Pagina:Bosboom-Toussaint, Een Leidsch student in 1593 enz (1888).pdf/157

Uit Wikisource
Deze pagina is proefgelezen

»Waar is uw vader, mijnheer Amelisz, waar is Monsieur de la Rivière?"

»Mijn vader laat zich bij Uwe Genade ontschuldigen, hij was zeer vermoeid van den tocht en is gaan rusten. Monsieur de la Rivière heeft zich naar zijne eigene kamer begeven om te werken… zoo ik wel heb verstaan, althans hij heeft verlangd dat men hem niet zoude roepen tot het avondeten, waarmede wij gewacht hebben tot de terugkomst van Uwe Genade…"

»Dat spijt mij, want ik ben vermoeid en heb gansch geen eetlust; wilt mij verschoonen. Goedennacht, mijne Heeren! Hendrik, tot morgen!"eindigde hij, dezen de hand toestekende, »ik zie u immers vroeg?"

»Zoo vroeg als het mij mogelijk zal zijn, Jonker!" hernam Hendrik met eenig ceremonieel; maar terwijl hij de deur voor den jongen. Graaf opende, fluisterde hij hem toe: »ik kom niet voor de les van Molinæus, en dat om redenen; morgen zeg ik u meer."

Floris knikte tot bewijs, dat hij begrepen had en stormde met drift de trappen op naar zijne kamer.
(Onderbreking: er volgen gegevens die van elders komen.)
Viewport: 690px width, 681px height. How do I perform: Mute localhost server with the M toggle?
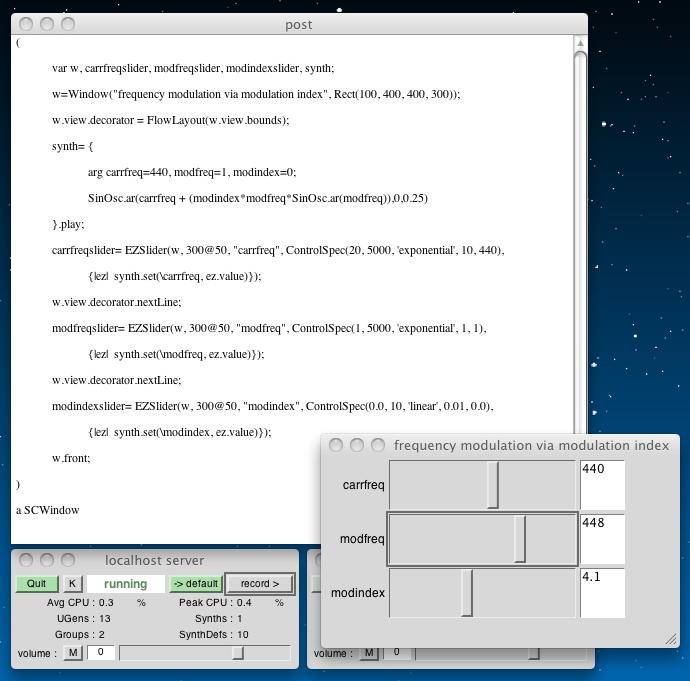[x=73, y=653]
Hij vond er Allendorff, zijn Duitschen kamerdienaar, te zijner bediening, maar hij zond hem weg; hij wilde alleen zijn, hij wilde zijne gedachten verzamelen, met zich zelven te rade gaan; hij bleef eene poos in gepeinzen verdiept; hij had te worstelen met allerlei strijdige aandoeningen, met besluiteloosheid, met innerlijken trots, die opzag tegen schuldbelijden, en niet het minst met het diep ontzag dat de man hem inboezemde, die nog meer zijn gemoed beheerschte, dan hij zijne uiterlijke daden bestierde, en tegen wien zijne consciëntie hem zeide, dat hij zich op iedere wijze bezondigd had, al klaagde hij ook luide de grieven, die hij tegen hem had. Hij had zich van hem afgekeerd, hij voelde zich van hem vervreemd, en toch hij had meer dan ooit te voren behoefte om zich uit te storten aan dat getrouwe harte, dat hem begreep en dat hem niet zou terugstooten; maar, hij moest den eersten stap doen, en die viel zwaar, zwaarder dan waar hij een scherpen aanval had af te weren. De strijd duurde kort, hij was fel, maar het goede beginsel zegevierde! »Ik kan toch niet rusten, voor ik hem heb weergezien!" riep de jonge Graaf halfluid en begaf zich met gehaasten stap naar de kamer van de la Rivière. Hij tikte aan de deur, met meer drift dan bescheidenheid. De Fransche edelman opende in alle bedaardheid.